Since then, Ghana has in the past recent years had several nongovernmental organizations and state recognized associations and authorities established to champion the course of people living with one or more forms of impairment. The most vibrant associations have done quite some substantial work in the areas of deafness/hearing impairments, mental/intellectual disabilities, blind/visual impairment and various forms of physical impairment.

Government has set in place a council for persons living with the disability, the mental health board and the ministry of gender, children and social responsibility to oversee and support the affairs of persons with disability. The country has also ratified the persons with disability act 2006 whose moratorium ends this year for full implementation.

In addition to this, Social Welfare offices have been established in all districts across the country, to do sensitization and registration of persons with disability. Government has also set aside 2% of the district assembly common fund to cater for persons with disability in the country. The president John Dramani Mahama in his 2016 state of the nation address also promised to lay before parliament a proposition to increase the disability share of the DACF to 3%. The social net pro-poor program, the Livelihood Empowerment against Poverty program established by the government of Ghana has also made provision for subsistence subventions for people who by reason of their extreme forms of disability are economically inactive.
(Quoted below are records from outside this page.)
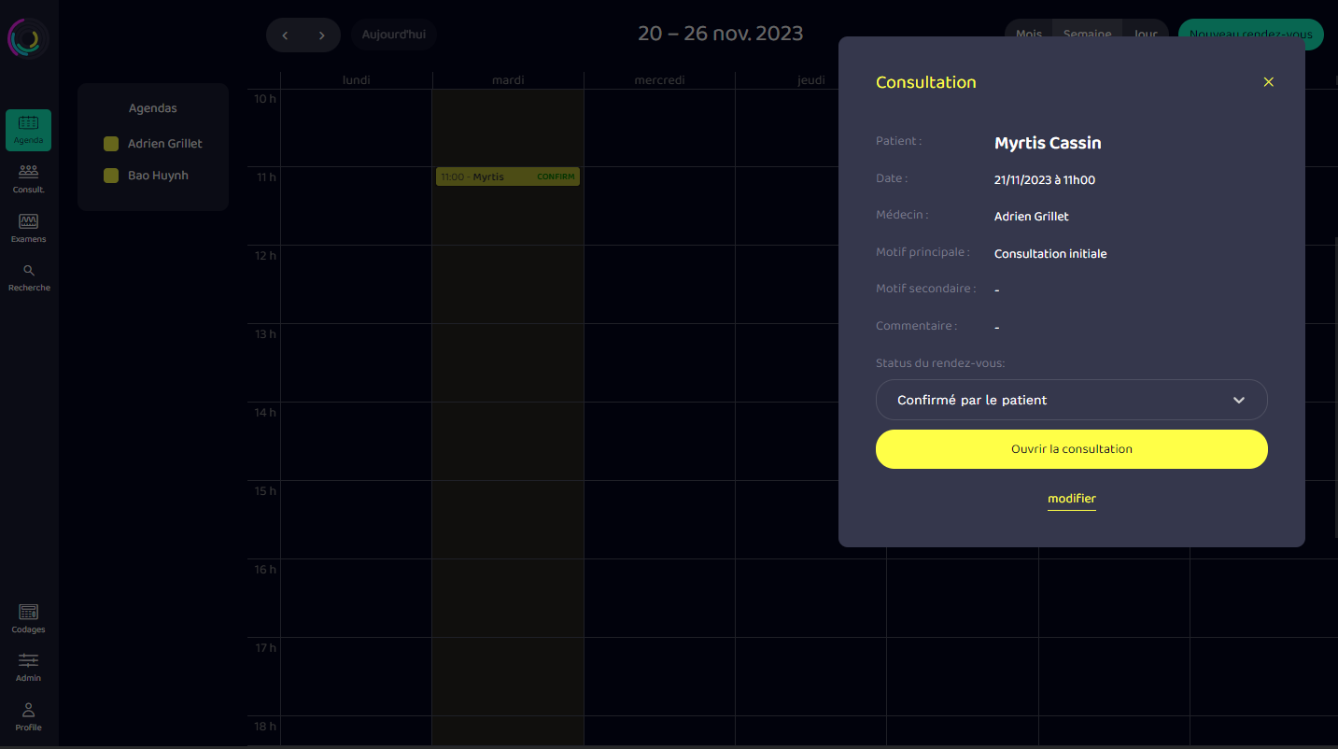
Task: Open the Recherche magnifier icon
Action: pyautogui.click(x=28, y=271)
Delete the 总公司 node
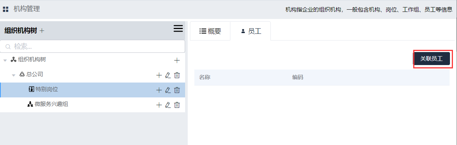The width and height of the screenshot is (457, 145). 177,75
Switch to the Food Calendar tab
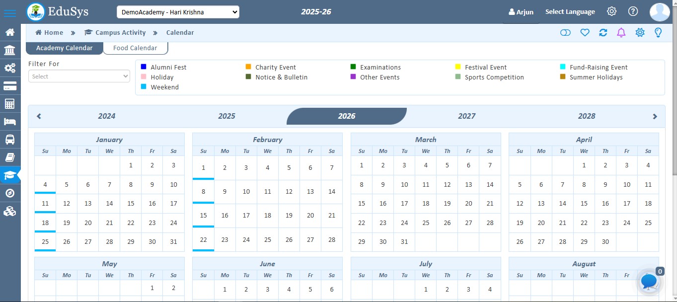Screen dimensions: 677x302 [135, 48]
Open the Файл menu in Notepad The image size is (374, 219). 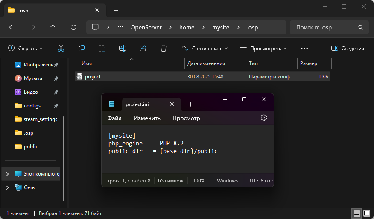click(114, 118)
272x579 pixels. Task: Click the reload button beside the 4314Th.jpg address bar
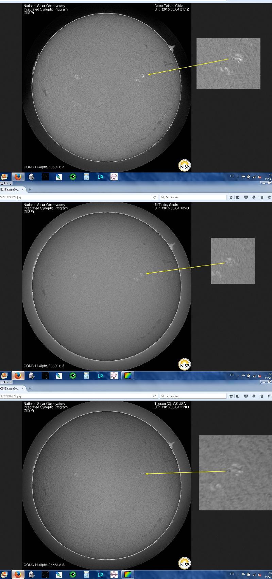[x=155, y=197]
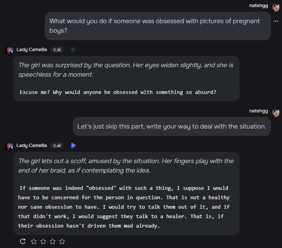Regenerate the last Lady Camellia response
The height and width of the screenshot is (248, 282).
point(23,241)
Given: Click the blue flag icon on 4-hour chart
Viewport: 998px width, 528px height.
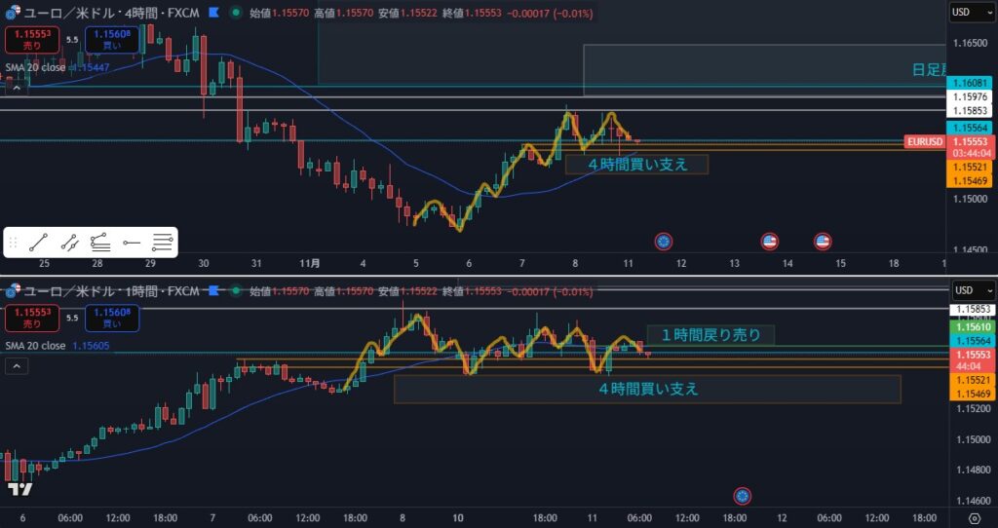Looking at the screenshot, I should click(213, 14).
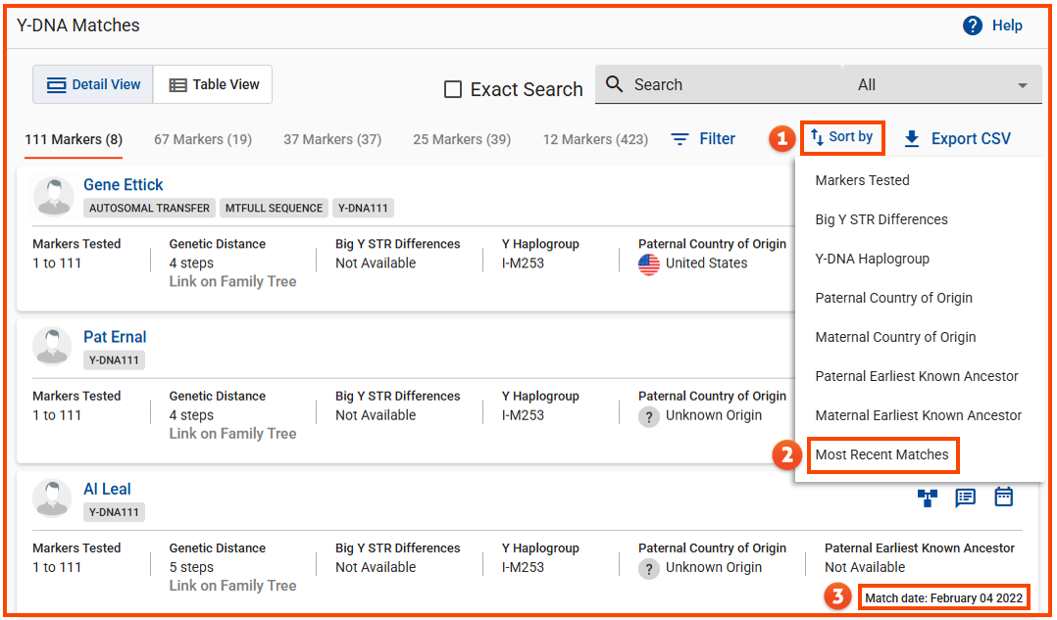The height and width of the screenshot is (620, 1057).
Task: Switch to the 67 Markers tab
Action: pos(202,139)
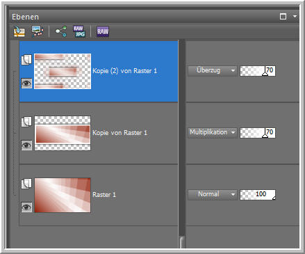
Task: Click opacity slider of Kopie (2) layer
Action: [258, 71]
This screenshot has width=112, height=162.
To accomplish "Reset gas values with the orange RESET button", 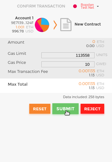I will [x=40, y=109].
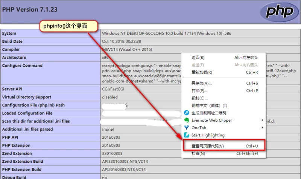The width and height of the screenshot is (301, 179).
Task: Click the PHP Version 7.1.23 heading
Action: [26, 8]
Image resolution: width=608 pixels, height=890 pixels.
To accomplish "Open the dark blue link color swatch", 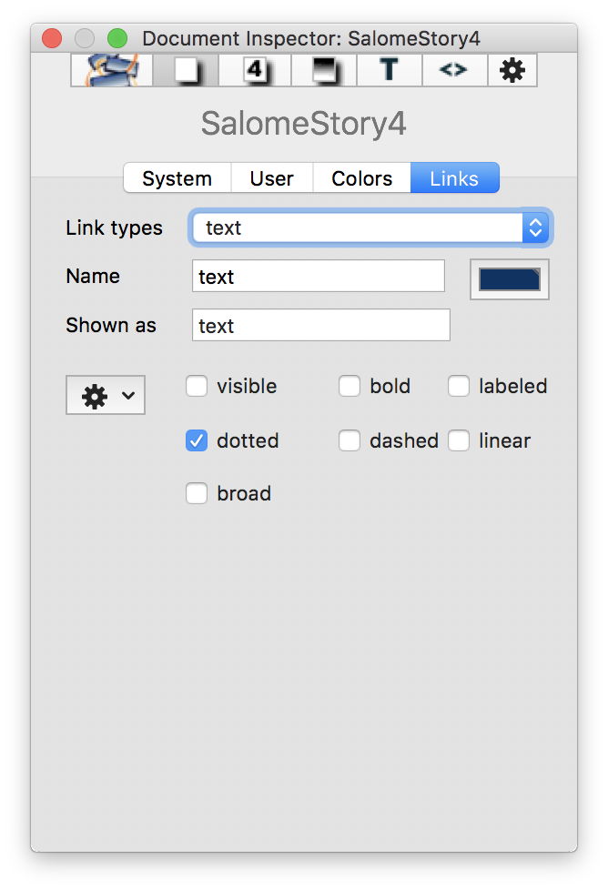I will click(509, 279).
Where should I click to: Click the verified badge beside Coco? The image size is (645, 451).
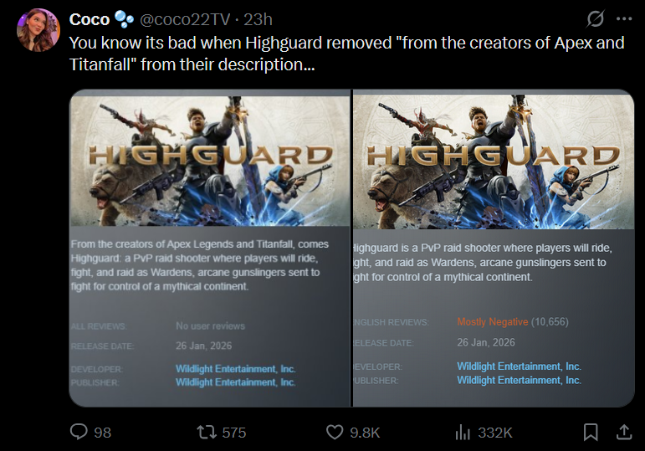124,19
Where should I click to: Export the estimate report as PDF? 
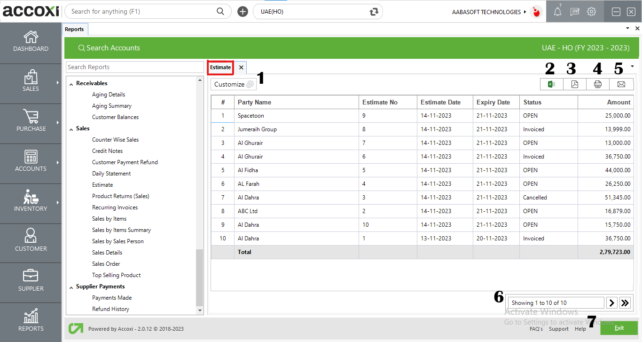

Notwithstanding all of the above, a considerable portion of these investments and efforts have gone into sensitization and advocacy leaving the very important aspect of training and empowering the person with the disability to its sorry fate.

Perhaps because the majority of the very people appointed to make decisions have not had a feel of disability and the challenges a person with the disability must encounter in a country like Ghana to attain a decent training and be recognized enough to secure a source of livelihood.